The traffic light overhead clicked green. The troupe walked forward again, angling into an alley lined with parked cars glinting under streetlamps.

“Dad,” James said quietly, “I heard something over the holiday that I wanted to ask you about.”

Harry ambled easily, scuffing his boots on the footpath. “What’s that, son?”

James turned and glanced back at Millie who was walking behind them, watching the gently rolling Norberta-truck. “I spoke to Millie’s grandmother. Or, she spoke to me, actually. She told me some stuff about Grimmauld Place.”

“You met the Countess?” Harry smiled aside at his son. “She’s quite an impressive Lady, I’m told.”

James nodded and shrugged. “She says that when you inherited the Black mansion, you inherited a sort of… er… title with it.”

“Did she say so,” Harry commented. There was no curiosity in his voice, and James wondered if perhaps his dad did know more about the Black estate than he’d ever admitted. “A title. Well, blimey.”

“She said it’s more than just a title, though,” James went on, frowning as he thought back. “She says that it’s a responsibility. A sort of ancient guardianship over some huge, elemental human force.

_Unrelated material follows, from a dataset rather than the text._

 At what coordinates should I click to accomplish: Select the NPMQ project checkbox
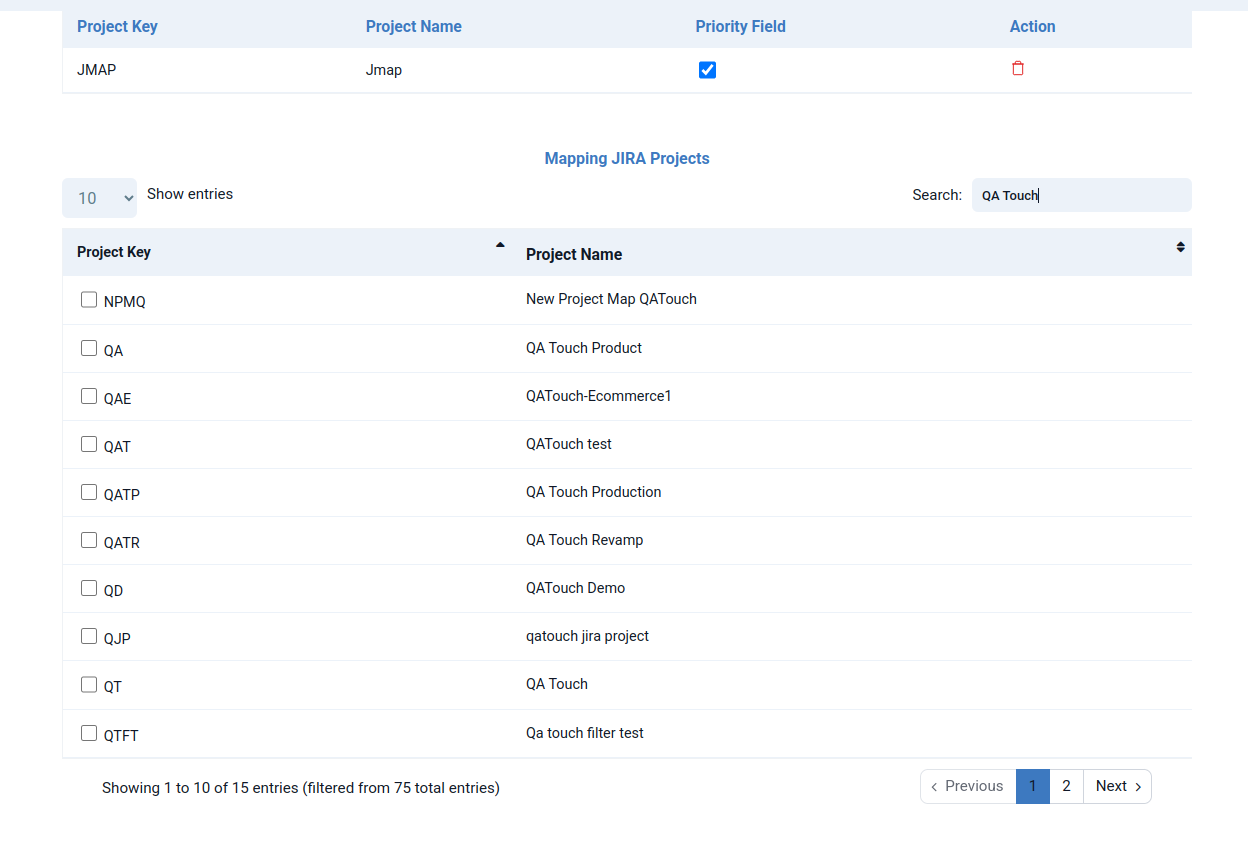89,300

They’re lots of them, she says, and they’re all colours. Red was the Barony of Love, Green was for ambition and greed, that sort of thing.

Except that a lot of the titles have died off or something, leaving their forces unguarded, just running all out of control in the world.”

“Sounds serious,” Harry nodded, pursing his lips.

“Grandmother Eunice is a little, er, eccentric,” Millie commented, approaching from behind and falling in beside James. “She believes all sorts of crazy old things. She’s never read the Quibbler, but she’s got loads in common with it.”

“Sure didn’t sound like the Quibbler to me,” James muttered.

“Grandmother can be very convincing,” Millie said, her tone turning lofty. “After all, one doesn’t usually expect a Countess to be a bit of a wee barmpot. But there’s a reason she no longer brings up such things with my parents, or Bent and Mattie.”

From the centre of the narrow street, Merlin said, “I knew the Viscount Blacke in my time. A thoroughly vicious and duplicitous man, capable of deeds legendary in their capriciousness and vanity. We were friends, in a sense.”